DATA FOR THIS EXERCISE
BEGIN

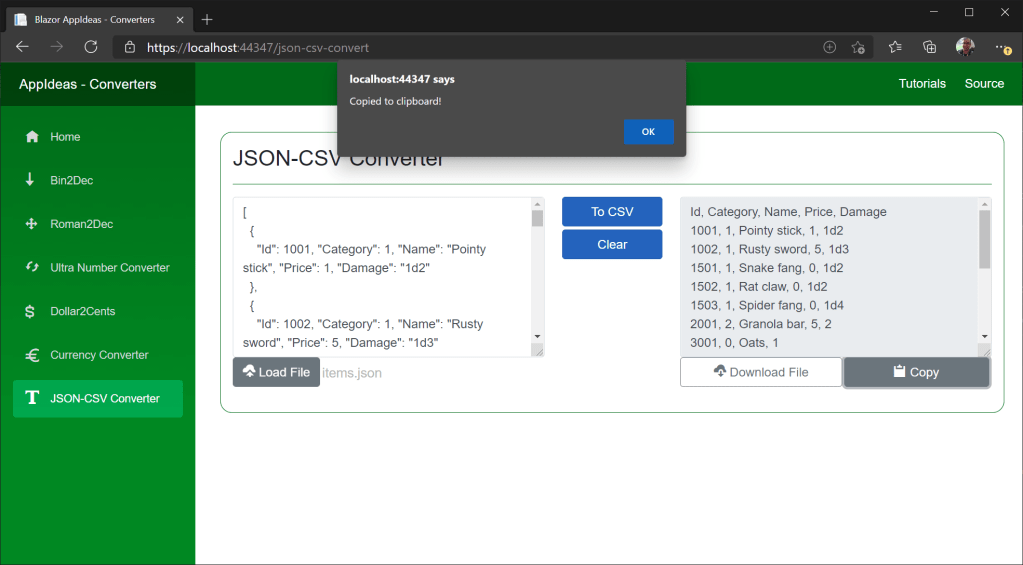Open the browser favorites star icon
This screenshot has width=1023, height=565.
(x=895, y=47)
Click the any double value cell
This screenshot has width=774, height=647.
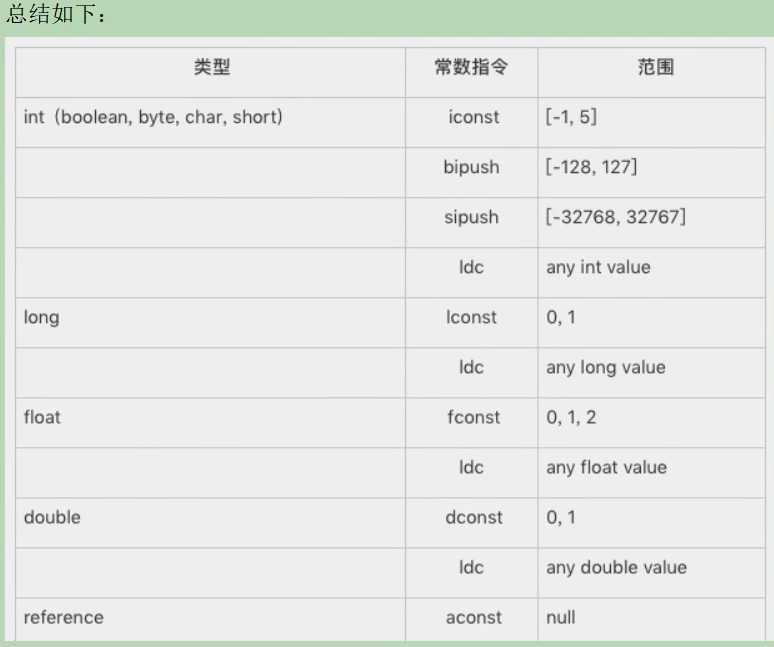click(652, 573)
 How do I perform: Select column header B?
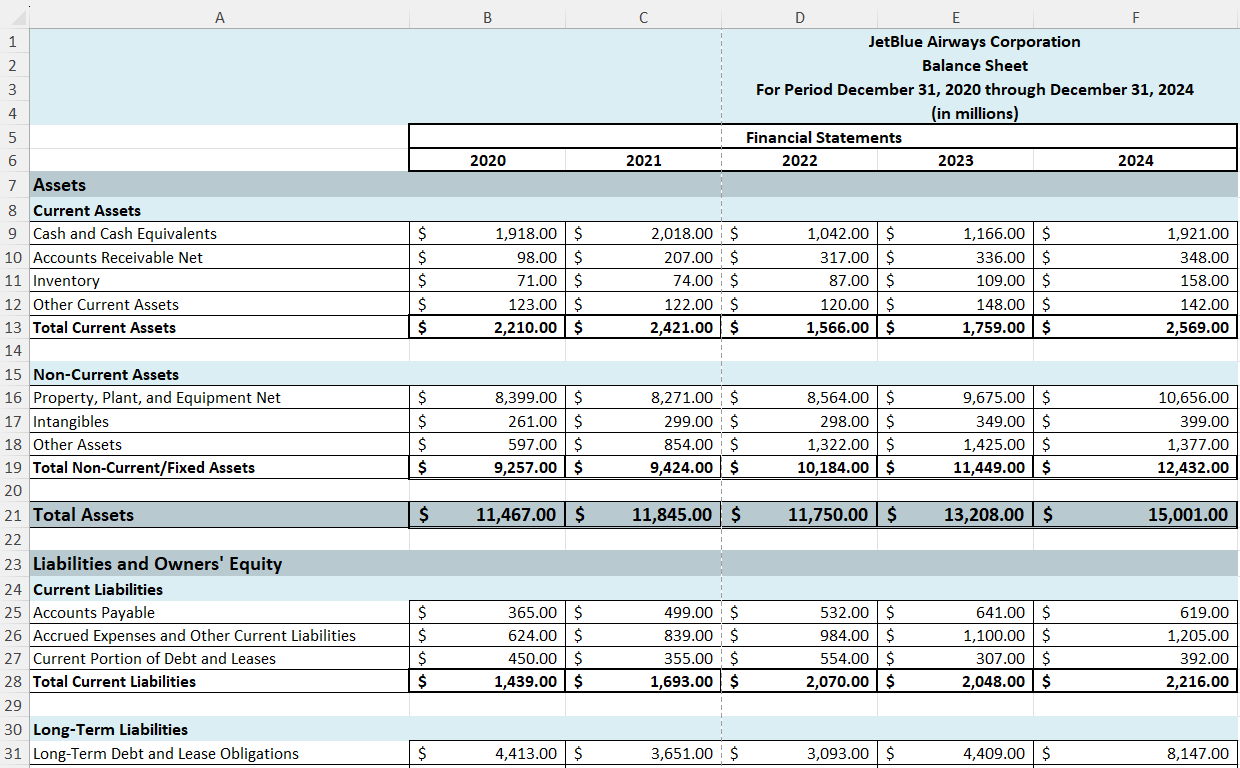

END

Return verbatim every line from the line containing "Click the any double value cell" to the last line of the entries above, inclusive, and leave out the pictures.

EXERCISE OUTPUT
Click the any double value cell
This screenshot has width=774, height=647.
click(652, 573)
 How do I perform: Select column header B?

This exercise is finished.